April 5– April 11, 2014 Weekly market report.. Banchero Costa

Tuesday, 15 April 2014 11:57:31 (GMT+3)   |   Brescia
       

Capesize (Atlantic and Pacific)

Bearish sentiment was predominant in the Capesize market. West Australia/China was at $9/mt on Monday, but shaved $1/mt during the week and settled at $8/mt. More interests from E Australia were noticed, but hire rates were lower and lower going from about $20,000/d to low $10s upon the closing. There was lack of interest from charterers out of Brazil, Tubarao/Qingdao cargoes fixed on Friday in the mid $18. Atlantic was possibly even worse with literally no fresh cargoes for spot dates and TransAtlantic rounds with owners offering $7,000/d or so without getting fixed.

Panamax (Atlantic and Pacific)

Very quiet and slow week in Atlantic with not many fixtures reported and mainly on voyage basis. USG/FEast was still around $13/13,500/d + 300/350,000 bb. Not so much activity for Atlantic RV that was mainly done on voyage basis with very low timecharter equivalent. From ECSAm rates were a shade higher than the previous week: fixtures were around $14,000/d + 400,000 bb for trip to FEast and $10,500/d + 150,000 bb for trip to Cont/Med. In Pacific little changes were seen, Monday was holiday in China, and charterers were pressuring down on rates that however hold at last dones. Fixtures were reported around $8,000/d for Australia RV and $9,000/d for NoPac RV. Period activity was very quiet with short periods at around $12,000/d for a nice Kamsarmax.

Handy (Far East/Pacific)

As a consequence of growing interests in WAfr, two backhaul fixtures were reported with charterers parceling building materials. Both units were fixed basis dely China: a 48,500 dwt got $8,500/d for 65 days and $11,000/d balance and a 50,500 dwt got $6,750 for 65 days and $10,500/d balance. The area remained crowded, but a large number of fixtures were reported at last dones and sometimes slightly better rates. Spot Supramax activity was no longer restricted to Indonesia loadings. A 58,000 dwt got $11,000/d basis dely Shanghai area to load steels ex N China and S S Korea to EC India. A 52,000 dwt got $10,000/d from Spore via Australia to Persian Gulf. A 61,000 dwt got $11,000/d + 350,000 bb basis dely N Pacific for a trip back to FEast. A 52,000 dwt was fixed at $9,500/d basis dely Japan for a trip with nickel ore via Philippines to China. Smaller Handies remained at previous levels. Owners prefere to keep their tonnage in the area considering the negative trend affecting the Atlantic basin.

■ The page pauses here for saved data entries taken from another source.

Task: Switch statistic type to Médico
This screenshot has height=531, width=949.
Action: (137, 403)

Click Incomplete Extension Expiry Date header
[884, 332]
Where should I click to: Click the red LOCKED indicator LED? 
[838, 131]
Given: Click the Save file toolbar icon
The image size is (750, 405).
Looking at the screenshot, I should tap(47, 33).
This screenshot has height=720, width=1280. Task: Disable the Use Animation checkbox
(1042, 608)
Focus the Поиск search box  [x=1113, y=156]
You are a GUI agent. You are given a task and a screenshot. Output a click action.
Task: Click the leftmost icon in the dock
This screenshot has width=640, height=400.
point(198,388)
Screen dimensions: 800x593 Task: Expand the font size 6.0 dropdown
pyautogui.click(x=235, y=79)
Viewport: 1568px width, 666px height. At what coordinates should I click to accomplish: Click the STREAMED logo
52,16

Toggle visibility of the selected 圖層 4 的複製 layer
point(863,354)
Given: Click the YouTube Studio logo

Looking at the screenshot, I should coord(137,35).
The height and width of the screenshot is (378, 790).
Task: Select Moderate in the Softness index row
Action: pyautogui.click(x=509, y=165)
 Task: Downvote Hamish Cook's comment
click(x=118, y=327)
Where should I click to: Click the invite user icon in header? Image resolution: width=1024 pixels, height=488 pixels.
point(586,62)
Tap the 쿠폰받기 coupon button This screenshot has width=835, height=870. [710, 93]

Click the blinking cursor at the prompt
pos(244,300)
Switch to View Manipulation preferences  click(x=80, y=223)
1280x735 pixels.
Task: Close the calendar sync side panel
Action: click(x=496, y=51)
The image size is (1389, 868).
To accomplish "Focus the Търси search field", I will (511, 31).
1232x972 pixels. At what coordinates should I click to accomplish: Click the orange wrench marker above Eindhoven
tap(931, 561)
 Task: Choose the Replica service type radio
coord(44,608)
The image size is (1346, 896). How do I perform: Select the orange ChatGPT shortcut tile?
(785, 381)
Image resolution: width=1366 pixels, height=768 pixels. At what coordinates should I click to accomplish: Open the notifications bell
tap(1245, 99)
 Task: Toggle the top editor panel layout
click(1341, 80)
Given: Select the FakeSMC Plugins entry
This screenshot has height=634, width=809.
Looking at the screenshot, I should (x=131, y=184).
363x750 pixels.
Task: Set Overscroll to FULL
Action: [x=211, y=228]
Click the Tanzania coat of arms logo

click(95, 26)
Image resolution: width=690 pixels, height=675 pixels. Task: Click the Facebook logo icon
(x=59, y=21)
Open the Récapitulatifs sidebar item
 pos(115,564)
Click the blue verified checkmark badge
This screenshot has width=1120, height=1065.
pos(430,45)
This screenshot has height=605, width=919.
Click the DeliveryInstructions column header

Handy (North Europe/Mediterranean)

All trades originating from this area remained quite dull. The ongoing lack of enquiries from N Europe affected rates for scrap to E Med; two Supramax were reported on this trade at $11,000/d and $12,500/d. Another Supramax to Far East achieved $16,000/d; this level is hard to achieve basis dely BSea from where no fixtures were reported and trend is still negative. Grain exports to N Africa decreased in volume and charter rates decreased $1.5/2 pmt. From E Med cement and clinkers to WAfr were paying higher rates.

Handy (USA/N.Atlantic/Lakes/S.America)

Larger demand for Agriproducts out of ECSAm was so far unable to drive rates upwards. Even if a good portion of tonnage was fixed owners kept suffering competition of the Panama tonnage piling up in the area. A dolphin type got $13,000/d for a trip to Europe and a sister vessel got the same rate with same dely, but 350,000 bb for a trip to FEast. A few fixtures were concluded out of S America to WAfr: a 55,500 dwt got $14,000/d and a 30,000 dwt $11,500/d. A 50,000 dwt got $10,000/d basis dely ECSAm for a trip to Red Sea and redely Port Said. From USG the market worsened further: a 55,000 dwt dely Texas fixed at $4,250/d to carry pet coke to to Brazil and a 58,000 dwt got $15,750/d to FEast. A dolphin type was booked for 2/3 laden legs basis dely NCSAm and redely Atlantic at $10,000/d. At the end of the week two similar units were booked from USG to Med and from S America to Med at the same rate, possibly the two markets are aligning.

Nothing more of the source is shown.